Reading passage:
So, given the failure of (i) and (ii), it seems that Contextualism sets conditions on testimony that jeopardise the transmission of knowledge and rules out much of what we take to be testimonial knowledge even in cases where there is no incongruence between the method exploited by the speaker and the standards of the audience. This is because there is a clear tension between what Contextualism requires for felicitous testimonial exchanges and the situation we normally find ourselves in with regard to the necessary information to satisfy such requirements: a situation in which the diversity regarding the epistemic standards at play in testimonial exchanges is opaque and hard to determine.
But couldn't the Contextualist attempt to elude this problem altogether by eradicating the I-possibility in testimony? Let me briefly consider one move: to modify the knowledge norm of testimonial assertion so that the speaker testifies according to the highest achievable standard [C-Ahighest-achievable]. In this case, Contextualism would resemble a fixed-standard account in testimonial exchanges. now, aside from the fact that this might be, to borrow Derose's words from another context, an "ugly and unmotivated amalgamation of contextualism and classical invariantism" (2009, p. 108),21 it seems wrong that the appropriate standard for the speaker's self-regulation is the highest achievable one. After all, as Cohen himself notes (see above), we do not think that Smith does anything wrong when, after checking his itinerary, he testifies and we think that Smith's fellow passenger can come to know via Smith's testimony. So it seems that Contextualism would reduce to the wrong kind of fixed-standard account, since such standard would be too demanding.22
Of course there might be other ways the Contextualist can respond to the above challenge but, as long as these responses are not forthcoming,23 it seems that Contextualism, given [N-D] and [A], makes
knowledge through testimony too difficult to obtain and so it cannot account for the manifold ways in which we learn from each other. More precisely, the mismatch of standards that Contextualism allows for makes a defeater available in testimonial exchanges by introducing the Ipossibility that ought to be but is not usually ruled out, thus threatening Contextualism's ability to preserve the seemingly widespread phenomenon of testimonial transmission of knowledge.

Exercise tasks:
A - Copy the passage on Contextualism and testimony word for word, starting with "So, given the" and going on through "hard to determine.".
B - Answer these questions from the passage on Contextualism and testimony:
(i) How does the passage describe the diversity of epistemic standards at play in testimonial exchanges?
(ii) What does Smith check before he testifies?
(iii) What does the mismatch of standards that Contextualism allows for make available in testimonial exchanges?

Records supplied:
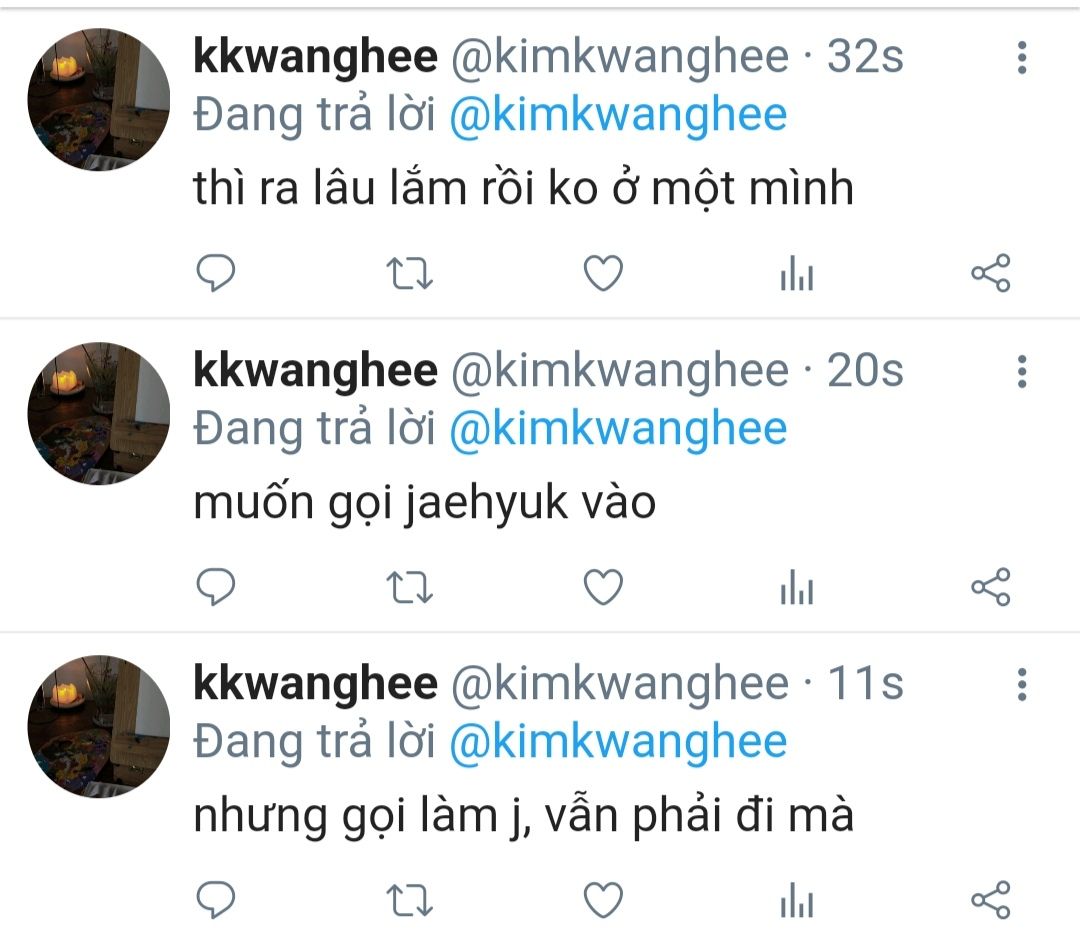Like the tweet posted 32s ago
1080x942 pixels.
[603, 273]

...

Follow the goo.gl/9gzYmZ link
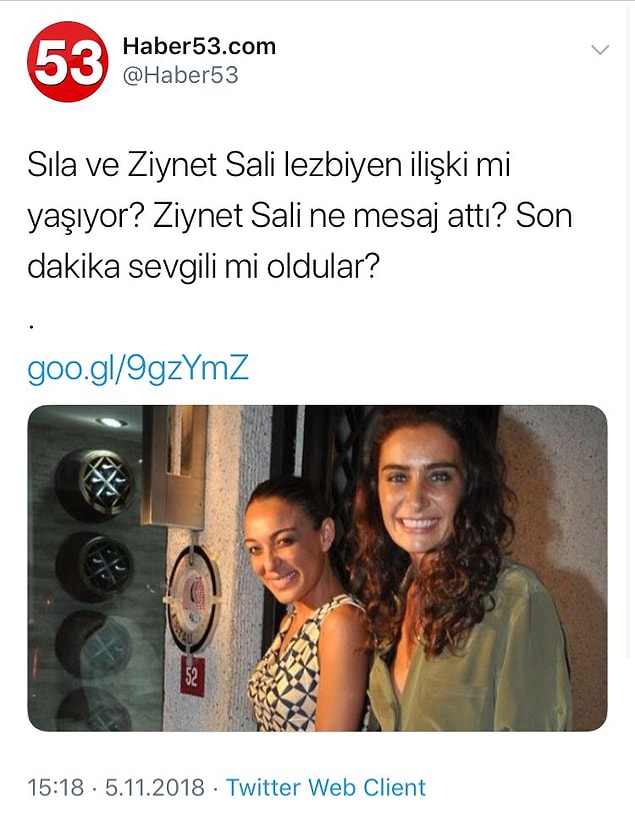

Final answers:
A -
So, given the failure of (i) and (ii), it seems that Contextualism sets conditions on testimony that jeopardise the transmission of knowledge and rules out much of what we take to be testimonial knowledge even in cases where there is no incongruence between the method exploited by the speaker and the standards of the audience. This is because there is a clear tension between what Contextualism requires for felicitous testimonial exchanges and the situation we normally find ourselves in with regard to the necessary information to satisfy such requirements: a situation in which the diversity regarding the epistemic standards at play in testimonial exchanges is opaque and hard to determine.

B -
(i) As opaque and hard to determine.
(ii) His itinerary.
(iii) A defeater.